The rings for #1 you want to address, be it cleaning them and piston grooves, or replacing the rings for that piston.

The cylinder liner wall, while ugly, will run all day long without smoke or power loss.

Being on the gulf coast with hurricanes, massive heavy rain. . . I see engines flooded with water fairly often. We clear the flooded cylinder and send it on its way. A caveat would be if you hit the start button with water on cylinder, which could bend a rod.
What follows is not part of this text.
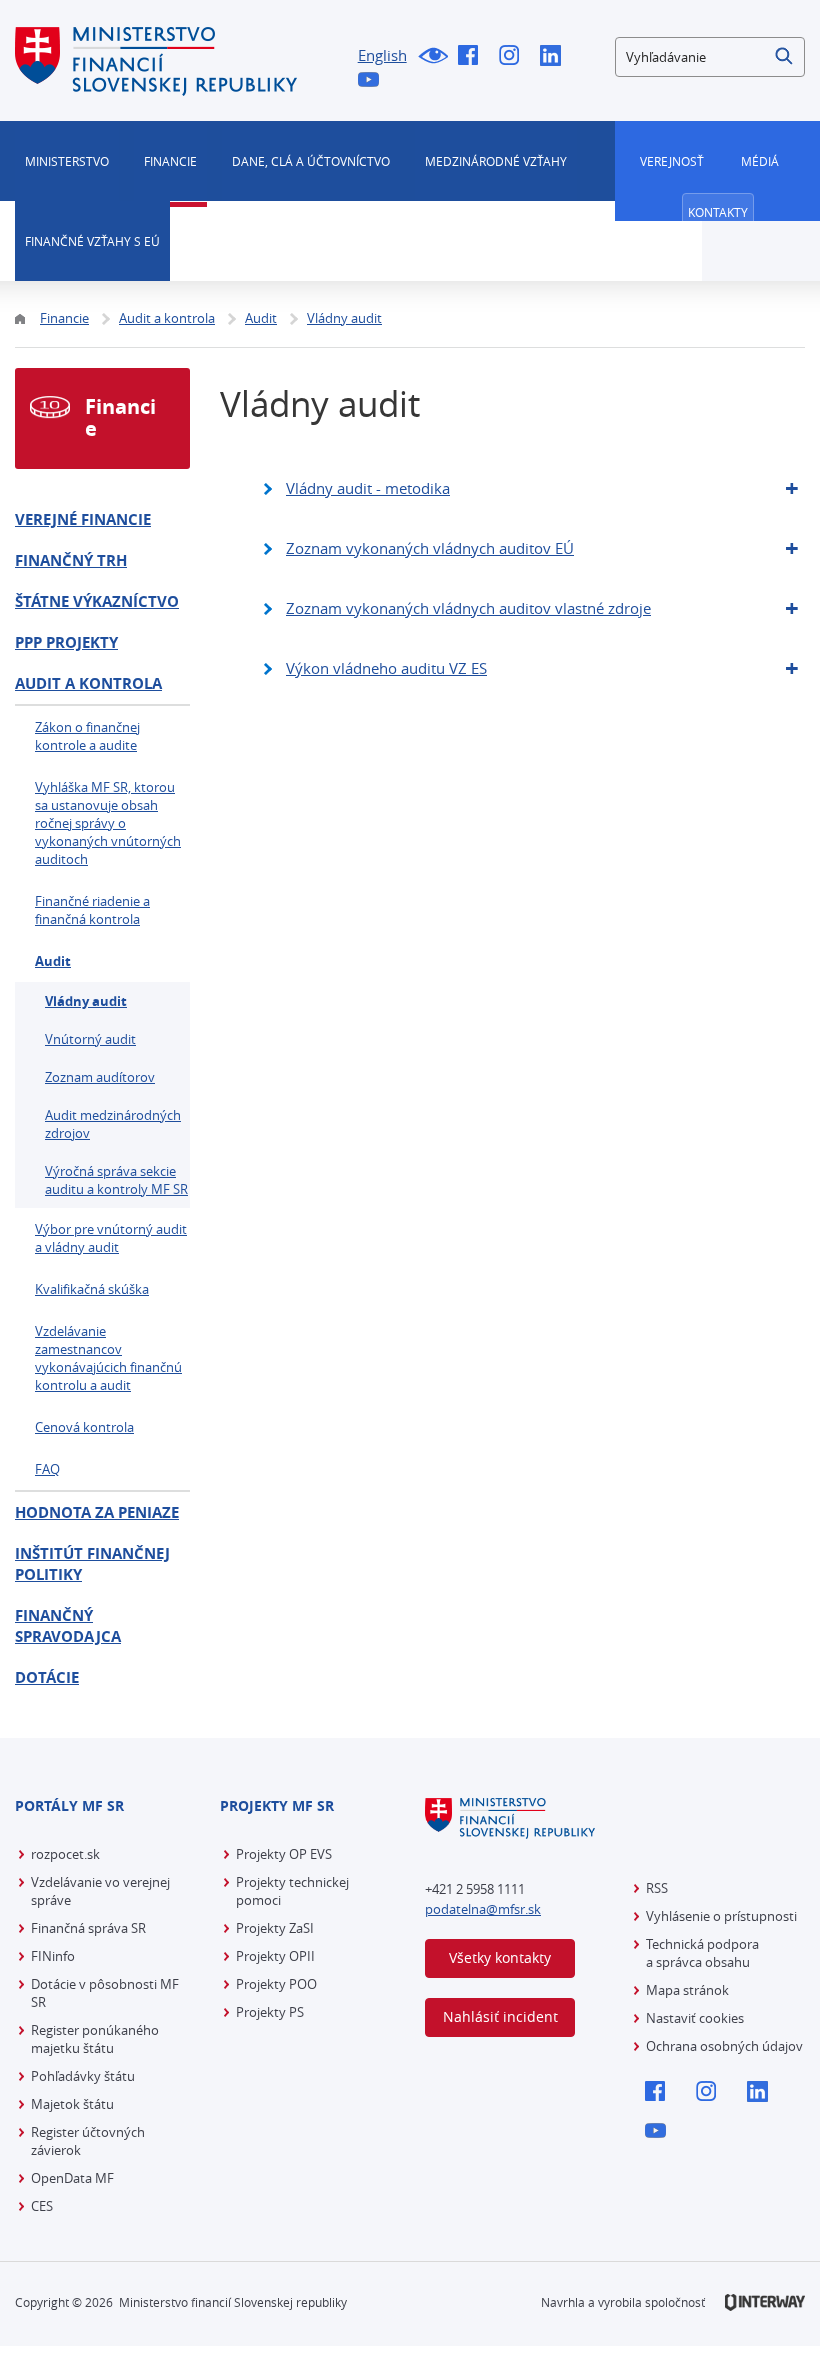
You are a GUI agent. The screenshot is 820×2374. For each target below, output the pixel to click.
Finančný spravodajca (68, 1626)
Based on your story and picks I doubt that here, with stuck valve and all. You barred it by hand etc. But a quick check on a bent rod, roll the engine over by hand and watch the peak of each piston in cylinder. If one piston was noticeably lower at the peak, like 1/8" to 1/4", that rod would be bent.
 
Thats rust aint nothing... I pulled apart a running 6.0 Powerstroke that had was more rust in the cylinders from water+blown head gaskets. Unless this is a critical engine that is getting run 8+ hours a day I would do nothing.
 
Thats rust aint nothing... I pulled apart a running 6.0 Powerstroke that had was more rust in the cylinders from water+blown head gaskets. Unless this is a critical engine that is getting run 8+ hours a day I would do nothing.

I make parts for 6.0's. When I was first developing stuff for them I bought a 2005 F-350 that was a good runner. Upon teardown I found one of the passenger bank cylinders had an area of heavy pitting an inch down in the hole you could loose a quarter in. Metal gone, corroded away. The rings just skipped right over it.